Replicating the results

To replicate the results, the following commands need to be executed in order:

debug_assumptions IntroClass runme
debug_assumptions IntroClass analyze
debug_assumptions IntroClass slicing
debug_assumptions IntroClass statdbg

debug_assumptions SIR runme
debug_assumptions SIR analyze
debug_assumptions SIR slicing
debug_assumptions SIR statdbg

debug_assumptions Codeflaws runme
debug_assumptions Codeflaws analyze
debug_assumptions Codeflaws slicing
debug_assumptions Codeflaws statdbg

debug_assumptions Corebench runme
debug_assumptions Corebench statdbg
cd ~/src/Corebench_scripts
python 03DbgBench.py
cd ../..
debug_assumptions Corebench slicing

After running the experiments as shown above, for each benchmark, the APR experiments may be run with the following command:

debug_assumptions IntroClass genprog [--faults-from <experiment>]

The --faults-from argument determines what kind of fault localization strategy from the AFL experiments is used to tell the APR tool the fault locations. It may be one of slicing, statistical-mod-kulczynski2, statistical-ord-jaccard, rootcause, perfectdiagnosis, etc.

The intermediate and final results of the experiments will be generated in the result folder that has been bound to the Docker image. To compile the results into graphs and CSV tables, just run BuildTables.py inside the home directory of the Docker container, it will automatically create an out folder with the graphs inside the result directory.

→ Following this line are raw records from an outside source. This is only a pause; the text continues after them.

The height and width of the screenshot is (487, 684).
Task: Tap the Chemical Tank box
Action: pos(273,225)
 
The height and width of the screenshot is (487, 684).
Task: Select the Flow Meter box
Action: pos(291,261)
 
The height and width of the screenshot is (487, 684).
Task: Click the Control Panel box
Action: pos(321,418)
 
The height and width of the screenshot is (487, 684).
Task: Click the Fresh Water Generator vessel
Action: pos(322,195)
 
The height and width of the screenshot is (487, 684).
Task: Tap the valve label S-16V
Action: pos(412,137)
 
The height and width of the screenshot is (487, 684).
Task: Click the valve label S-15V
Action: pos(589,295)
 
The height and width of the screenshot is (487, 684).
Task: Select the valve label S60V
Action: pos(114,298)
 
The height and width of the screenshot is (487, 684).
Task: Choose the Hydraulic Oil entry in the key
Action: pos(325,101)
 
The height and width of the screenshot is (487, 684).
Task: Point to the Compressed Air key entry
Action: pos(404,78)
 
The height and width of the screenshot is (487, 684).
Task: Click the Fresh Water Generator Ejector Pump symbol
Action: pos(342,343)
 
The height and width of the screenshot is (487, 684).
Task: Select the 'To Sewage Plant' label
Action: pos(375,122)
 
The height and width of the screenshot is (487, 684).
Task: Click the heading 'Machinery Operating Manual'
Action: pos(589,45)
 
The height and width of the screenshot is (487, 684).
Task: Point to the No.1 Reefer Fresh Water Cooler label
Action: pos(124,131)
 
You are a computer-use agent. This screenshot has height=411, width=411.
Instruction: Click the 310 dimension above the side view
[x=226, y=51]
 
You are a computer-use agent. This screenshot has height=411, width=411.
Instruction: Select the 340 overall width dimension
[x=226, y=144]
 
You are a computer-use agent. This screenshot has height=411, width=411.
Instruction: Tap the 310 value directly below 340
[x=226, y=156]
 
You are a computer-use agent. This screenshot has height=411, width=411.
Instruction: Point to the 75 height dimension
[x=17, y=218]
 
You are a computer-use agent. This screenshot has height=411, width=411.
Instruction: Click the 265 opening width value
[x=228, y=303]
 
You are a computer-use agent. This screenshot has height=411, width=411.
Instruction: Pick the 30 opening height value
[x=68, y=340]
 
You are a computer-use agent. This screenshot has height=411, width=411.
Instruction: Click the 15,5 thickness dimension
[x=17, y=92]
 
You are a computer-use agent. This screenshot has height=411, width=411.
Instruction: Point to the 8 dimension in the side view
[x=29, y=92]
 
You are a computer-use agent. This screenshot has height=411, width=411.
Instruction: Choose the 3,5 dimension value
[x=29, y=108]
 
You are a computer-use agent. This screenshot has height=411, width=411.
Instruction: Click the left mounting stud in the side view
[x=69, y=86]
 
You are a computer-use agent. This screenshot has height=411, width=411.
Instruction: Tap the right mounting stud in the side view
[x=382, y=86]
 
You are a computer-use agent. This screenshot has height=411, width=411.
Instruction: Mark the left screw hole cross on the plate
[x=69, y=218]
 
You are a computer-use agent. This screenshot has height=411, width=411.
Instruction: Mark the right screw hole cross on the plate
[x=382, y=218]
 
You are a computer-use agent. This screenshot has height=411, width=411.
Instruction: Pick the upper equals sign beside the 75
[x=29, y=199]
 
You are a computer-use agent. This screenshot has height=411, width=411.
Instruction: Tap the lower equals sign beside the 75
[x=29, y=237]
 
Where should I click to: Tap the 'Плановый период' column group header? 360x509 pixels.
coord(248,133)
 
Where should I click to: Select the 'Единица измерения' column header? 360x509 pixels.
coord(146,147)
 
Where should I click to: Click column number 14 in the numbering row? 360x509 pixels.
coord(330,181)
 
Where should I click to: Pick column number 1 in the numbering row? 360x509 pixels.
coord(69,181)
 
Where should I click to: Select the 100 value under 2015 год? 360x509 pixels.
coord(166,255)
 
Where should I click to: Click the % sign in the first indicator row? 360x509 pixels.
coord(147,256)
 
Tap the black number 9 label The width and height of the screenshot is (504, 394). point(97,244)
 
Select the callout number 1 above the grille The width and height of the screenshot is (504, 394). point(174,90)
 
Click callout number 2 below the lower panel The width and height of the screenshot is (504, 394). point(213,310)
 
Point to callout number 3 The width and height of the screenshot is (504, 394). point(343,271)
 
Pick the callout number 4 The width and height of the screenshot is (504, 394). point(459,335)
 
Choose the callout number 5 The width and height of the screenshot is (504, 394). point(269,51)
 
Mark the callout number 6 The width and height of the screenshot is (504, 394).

By default, evaluations with existing result files will be skipped. To re-evaluate and overwrite existing files, the argument --re-evaluate can be supplied to debug_assumptions, e.g., debug_assumptions --re-evaluate IntroClass genprog.

Running the APR experiments

After running the AFL experimentsas described above, you may run the APR experiments.

GenProg

The GenProg experiments can be run inside the same Docker image as the AFL experiments. These experiments can be run with the genprog command. To supply the APR tools with faulty lines from the AFL experiments, add a --faults-from <experiment> flag to the command. For example, you can run GenProg with faults from the Slicing experiment without PBU with the following command:

debug_assumptions IntroClass genprog --faults-from slicing-nopbu

Angelix

Since Angelix requires an old LLVM version which does not build on recent systems, Angelix requires a separate Dockerfile. To build and run this Docker image, please see the separate README for building and running the Docker images. Angelix experiments can be run the same way as GenProg experiments, e.g.

debug_assumptions IntroClass angelix --faults-from statdbg-kulczynski2-mod-nopbu

will run Angelix APR with faults from the statistical debugging evaluation using the formula Kulczynski2 and modified ranking without PBU.

Generating the graphs and result tables

To generate the graphs and tables, please run the following command inside the Docker image:

debug_assumptions --generate-results

This will build all graphs and tables in the out/ folder.

Troubleshooting

Slicing fails with “Mismatch between GDB and Oracle”

Please re-run the analysis step, some GDB log files seem to be missing. This may happen if a run is interrupted and continued which might leave the files in an unstable state.